Tasks to complete:
[a] Answer these questions using the passage on the Camp Grant Massacre trial, giving each answer on its own line with the matching mark:
(i) Which group took no part in the trial proceedings?
(ii) What was the name of the court case?
(iii) What office was Sidney R. DeLong elected to a few weeks after the massacre?
[b] Pick up the passage on the Camp Grant Massacre trial after its final sentence and continue writing it.

--- start Document extract ---

The only group not to participate in the proceedings, ironically, was the very people for whom the trial sought to achieve justice, the Apache. The federal government did not call any Apaches as witnesses, and it remained far too dangerous for the survivors of the Camp Grant Massacre, as the April 30th attack on the Apache encampment in Aravaiapa Canyon came to be known, to travel to Tucson to observe the proceedings.
The court case was called U.S. v. Sidney R. DeLong after one of the defendants, Sidney R. DeLong. In addition to being a partner in the region's most important commercial enterprise, the freighting and manufacturing company Tully, Ochoa & DeLong, Delong was one of the handful of Anglo-Americans accused of taking part in the attack on the Apache in Aravaipa Canyon. Despite (or perhaps because of) his rumored participation in the Camp Grant Massacre, DeLong was elected Tucson's mayor only a few weeks afterwards. It was probably as a result of his local prominence that he was made lead defendant in the ensuing court case.

--- end Document extract ---
--- start Supplied material ---

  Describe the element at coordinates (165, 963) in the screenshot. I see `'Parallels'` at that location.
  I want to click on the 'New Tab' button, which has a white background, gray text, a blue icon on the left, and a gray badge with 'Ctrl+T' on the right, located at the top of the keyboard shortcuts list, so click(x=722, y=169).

--- end Supplied material ---

Written responses:
[a]
(i) The Apache
(ii) U.S. v. Sidney R. DeLong
(iii) Mayor of Tucson

[b]
This site makes a page-by-page scan of the original handwritten manuscript, as well as a typed transcription. While the transcript records the answers of the prosecution and the defense witnesses, it does not show the questions they were asked. Nevertheless, these questions can sometimes be inferred from the statements the witnesses offered, particularly if one takes into account the probable paragraph breaks within the testimony.